All of which brings us back to the question: what is the demonic? It is an impulse without limits, uncontrolled by anything outside itself. The demonic comes about when the natural, social, and divine order, which, as Plato says, keeps the different functions of society and the different parts of man’s being doing their proper work, in balance with other parts—when this order breaks down and impulses are released without restraint and without regard for any larger world. The demonic doesn’t have to be a matter of Nazi- or al Qaeda-type evil. It can be something that seems oh-so-sweet and oh-so-reasonable. When Christian authorities declare—as the American and Mexican bishops declare, approvingly quoted by Mary Ann Glendon—that the wealthier nations must have a generous and accommodating attitude toward migrants from poorer nations, that statement, so simple, so moral-sounding, so reasonable-sounding, is in fact demonic. It is demonic because these Christians have taken one part of Christianity, the rule of compassion, removed it from its biblical and personal context (the Good Samaritan helped one person who was in need of help, he didn’t self-righteously tell his society to open its borders to tens of millions of unassimilable foreigners), and turned it into a political principle ruling all other principles, the One Ring to Rule Them All, unleashing chaos and ruin on the world. Or, to use a different metaphor, Glendon has taken the tender protective feelings of a mother toward a small child and made it into the formula for the relationship between the “strong” West and the “weak” non-Western immigrants. In its proper sphere, which is the relationship between mother and child, motherly love serves its proper function. Placed artificially into a sphere where it doesn’t belong, the relations between entire nations and peoples,—and then, moreover, made the ruling principle of that sphere—motherly love becomes demonic.
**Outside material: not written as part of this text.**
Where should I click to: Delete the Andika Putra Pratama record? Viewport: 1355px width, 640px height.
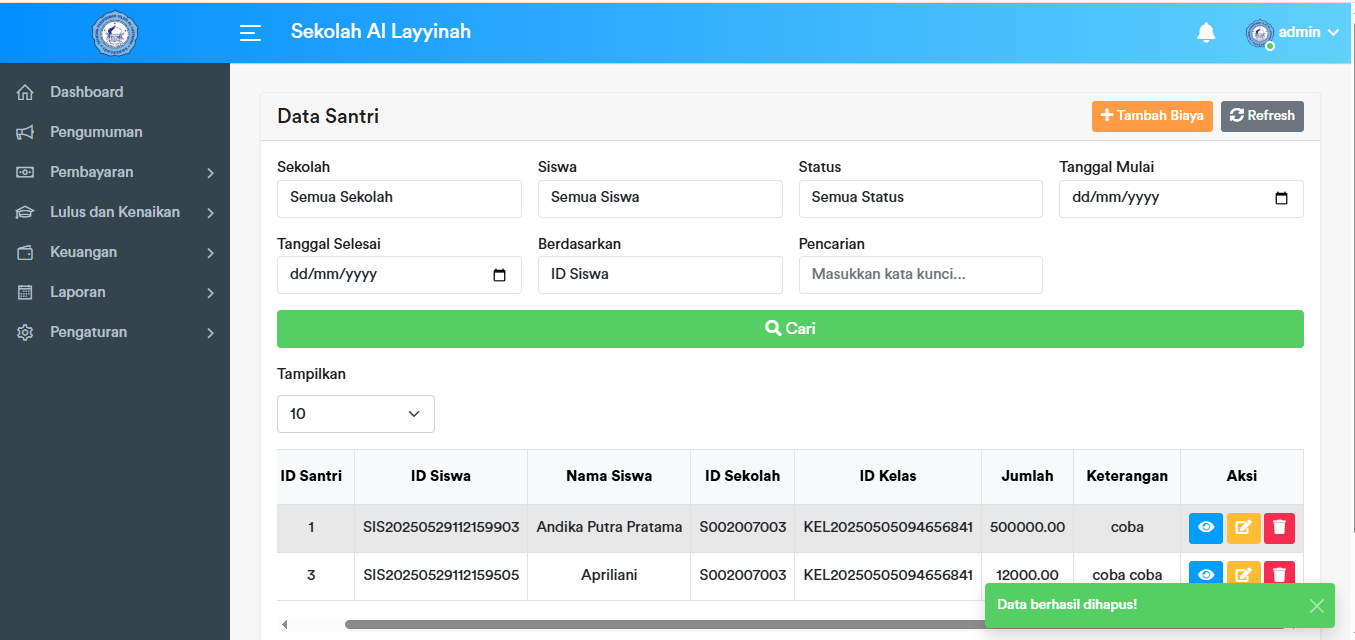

True, in the last four paragraphs of the article, Glendon, summarizing and expanding on the bishops’ “principles,” throws lots of qualifying phrases into the mix (nations have the right to control their immigration, poor migrants must also be morally responsible even as they are being welcomed into and coddled by the host country), so as to make the bishops’ manifesto sound deeply considered and not crazy, but it’s just window dressing. The thrust of the statement is plain to see: an unending imperative laid on the Western nations to allow themselves to be flooded by non-Western peoples, who, moreover, just happen to be mainly Catholic peoples. These liberal Catholic spokesmen have put aside everything else, everything we know about human limits, everything we know about the need for nations to maintain manageable and cohesive societies, everything about being beware of sins, including the sinful tendencies of other people on whom we bestow our unconditional and inappropriate favors—which (human nature being what it is) inevitably feeds their greed and aggression against us. This liberal Christian project means forgetting all that, and treating all the nonwhite peoples of the world as though they were that wounded man lying on the side of the road to Jerusalem and we were the good Samaritan. Except, as I’ve said, the Samaritan personally helped that man and took responsibility for what he was doing. He didn’t, like Mary Ann Glendon, sit in a comfortable aerie at Harvard University, calmly and oh-so sweetly and thoughtfully telling his society to commit suicide.